Advirtamos aquí, pues, que más allá de la variable calidad humana que poseen los grandes terapeutas que yo he conocido, y no han sido pocos lo que en estos años he tenido el gozo de tratar, está el hecho innegable de la compartida fruición vitalista que emanaba de su forma de intervenir con las familias, fruto sin duda de la pasión con que afrontaban la vida, la propia y la del extraño. No estoy hablando de ser mejores personas, que ese es un tema moral sobre el cual no entraré a debatir aquí, sino de la intensidad que fluye de su actividad en ejercicio. Pues no hay nada más apasionante en esta vida que tratar de conocer al prójimo y ganarnos, durante unos preciosos instantes, el derecho a ser testigos y hasta participantes activos del drama en que toda vida consiste.

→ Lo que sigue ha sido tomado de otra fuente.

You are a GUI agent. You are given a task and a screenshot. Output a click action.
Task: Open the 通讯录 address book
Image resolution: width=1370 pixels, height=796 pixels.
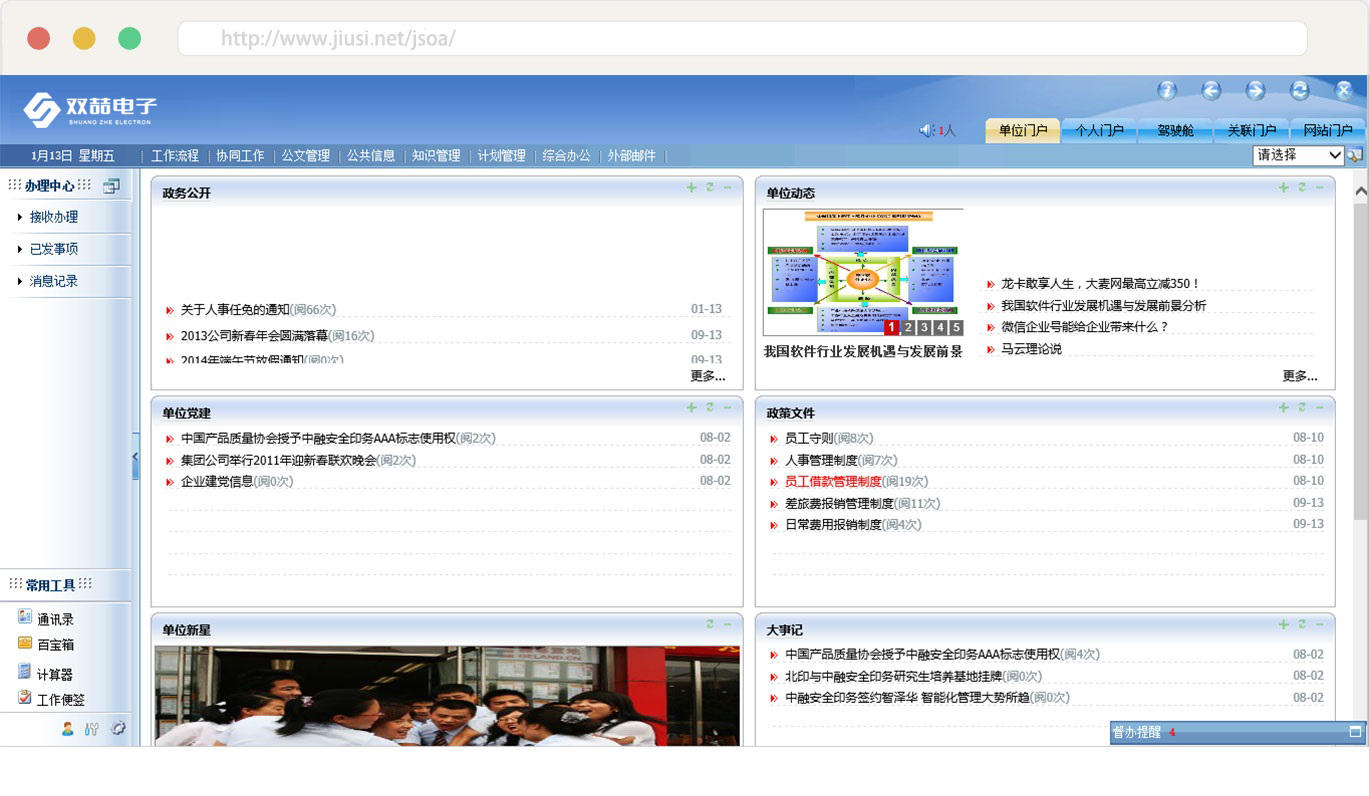tap(55, 619)
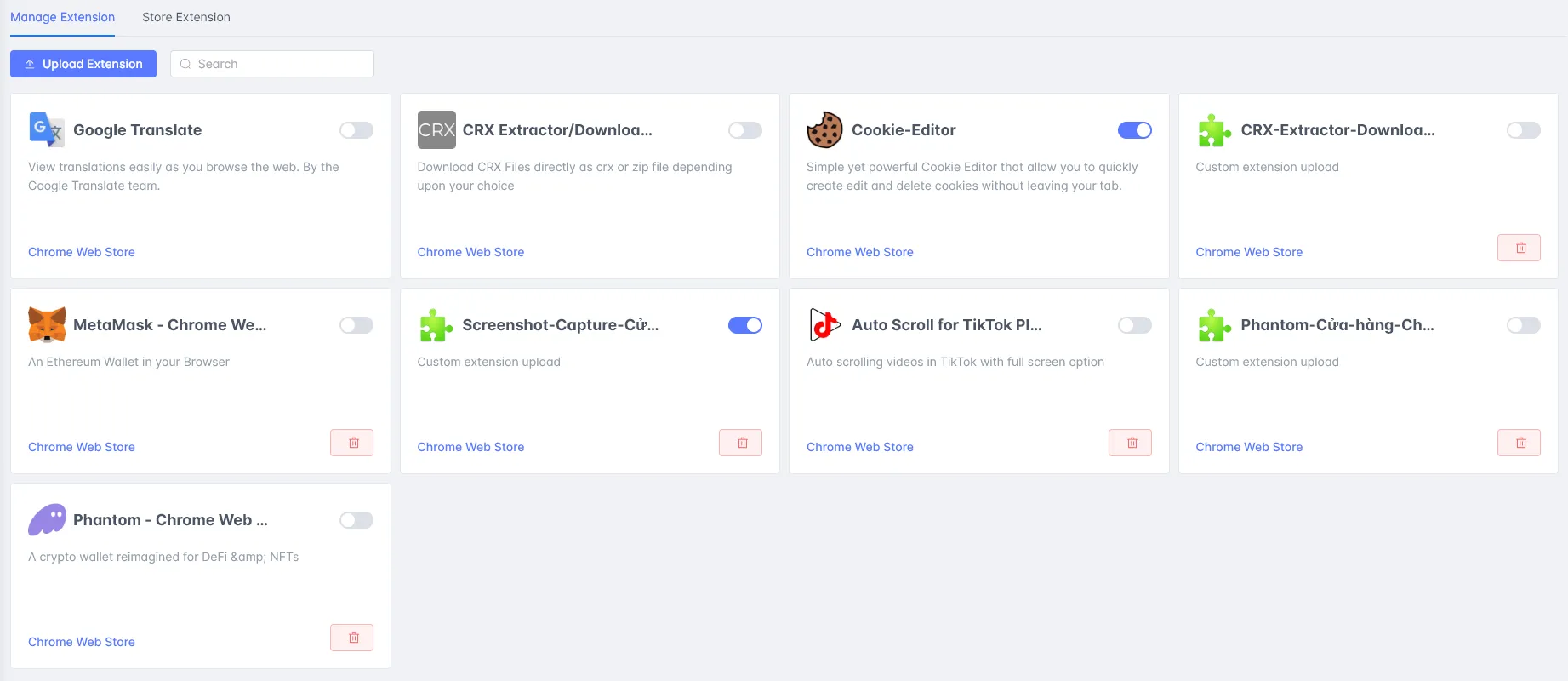Click the Phantom ghost wallet icon
1568x681 pixels.
47,520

Sin esta pasión ordenada, prudente y racional, pero intensa y desbordante, no hay terapia que valga. Pues para ayudar a vivir con menos sufrimiento hay que amar verdaderamente la vida y sus tareas, la existencia y sus límites. La ajena y la propia, sin duda; y nunca la primera por encima de la segunda. Hacer terapia no es hacer caridad. Ni siquiera es caridad, a mi juicio, la que entiende que el amor al prójimo ha de situarse por encima del amor a sí mismo. Sólo hay capacidad terapéutica cuando hay, al menos, una cierta plenitud y un exceso de vitalidad desbordante, cuando uno siente en sí el lujo pletórico del vivir con intensidad apasionada. Ignorar esto y sustituirlo por toda clase de técnicas es desconocer el papel que juega el profesional y la implicación personal que tiene en cada intervención.

De donde se deduce esto otro, a modo de corolario: no todo el mundo sirve para todo, ni siquiera a base de entrenamiento.